The public is to be asked for its views on the implementation of the new agreement on the Common Agricultural Policy (CAP), it emerged yesterday.
The Department of Agriculture and Food said it would be placing advertisements in the media seeking submissions on what has become known as "The Luxembourg Agreement".
This mid-term review of the Agenda 2000 agreement on the EU's agricultural policy will, according to Dr Franz Fischler, the EU Commissioner for Agriculture, change the face of European agriculture.
A Department of Agriculture spokesman said that the advertisements would be running later this month and submissions would be "welcomed from all sections of society".
"I would expect that consumer groups, rural dwellers and a broad range of groups and individuals would want their views known on such an important issue," he said.
"We hope to have all the submissions by the end of August and by that time we will have had the full text of the agreement from Brussels," he said.

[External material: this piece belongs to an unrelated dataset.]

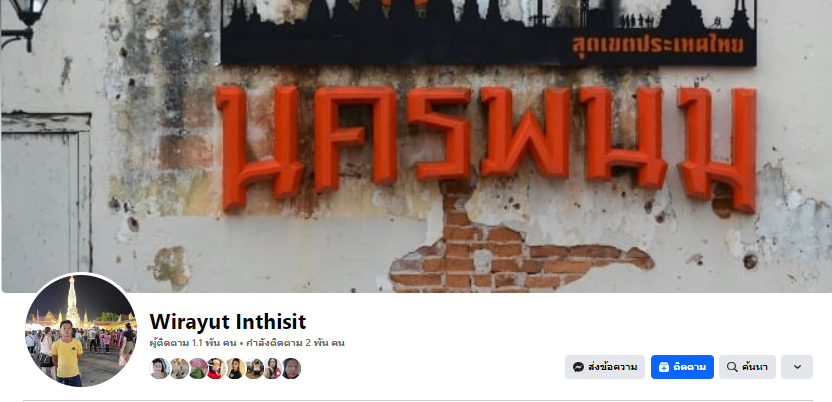Click the follow icon inside blue ติดตาม button
Image resolution: width=832 pixels, height=402 pixels.
point(664,367)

The spokesman said he saw nothing odd about asking the general public for its views on the implementation of the agreement because of the expected changes it will bring.

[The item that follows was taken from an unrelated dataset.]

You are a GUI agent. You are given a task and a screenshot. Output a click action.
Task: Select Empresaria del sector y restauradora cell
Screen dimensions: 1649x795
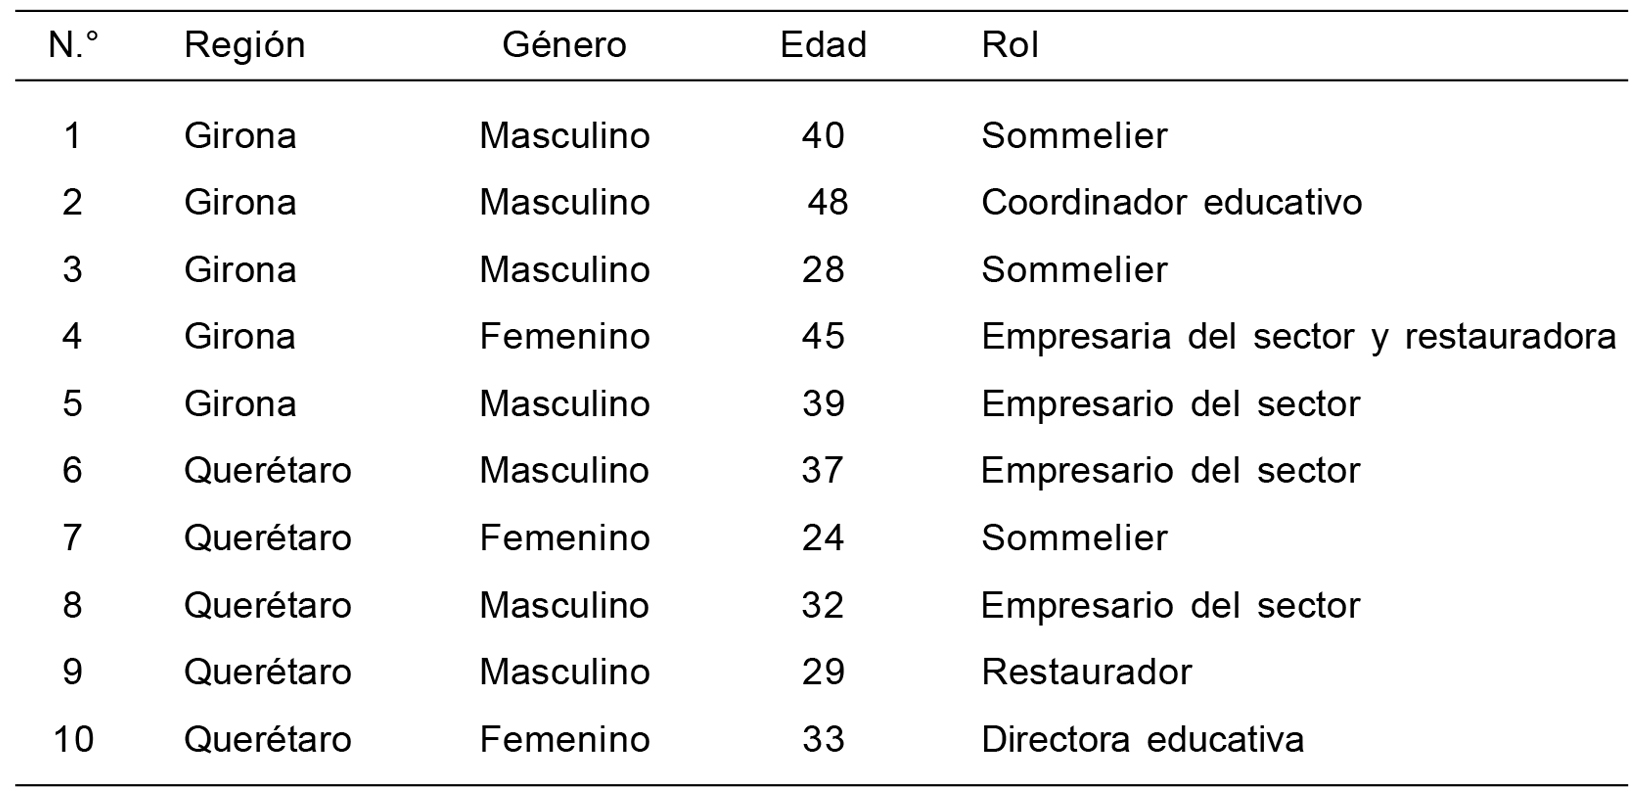(x=1298, y=337)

"A lot of people other than farmers are very concerned with the issues involved including decoupling and all the red tape that is involved in farming," he said.
The country's smallest farm organisation, the Irish Cattle and Sheep Farmers' Association (ICSA), which has supported one of the main pillars of the reform package, decoupling direct payments from production, will today lobby members of the Oireachtas to have the right to be included in discussions to implement the CAP.
The organisation is not a party to the Partnership Agreement which has become the vehicle which will be used by the main farming organisations, the IFA, ICMSA, ICOS and Macra na Feirme, to implement the new CAP agreement.
The president of the ICSA, Mr John Deegan, said last night that the consultation process should not discriminate in favour of social partners and ICSA had a right to be included in the talks.
"ICSA analysis has been consistent and much more visionary in relation to decoupling than any other farm organisation and, accordingly, ICSA has earned its right to be part of the negotiations on the detail of the final deal. It makes no sense to have other farm organisations negotiating long-standing ICSA policy without ICSA being there," concluded Mr Deegan.
The group will he holding a national executive committee meeting in Buswell's Hotel, Dublin, later today and will conduct a day-long lobby of Senators and TDs.
Yesterday, a spokesman for the Minister for Agriculture and Food, Mr Walsh, rejected criticisms of him by the main farm organisations that he had brought nothing to the negotiating table in Luxembourg.
The spokesman said that Mr Walsh had secured the future of the CAP in the talks, protected the €1.6 billion annual payments from the EU to Irish farmers and would stand over his statement that the agreement was a satisfactory outcome to the negotiations.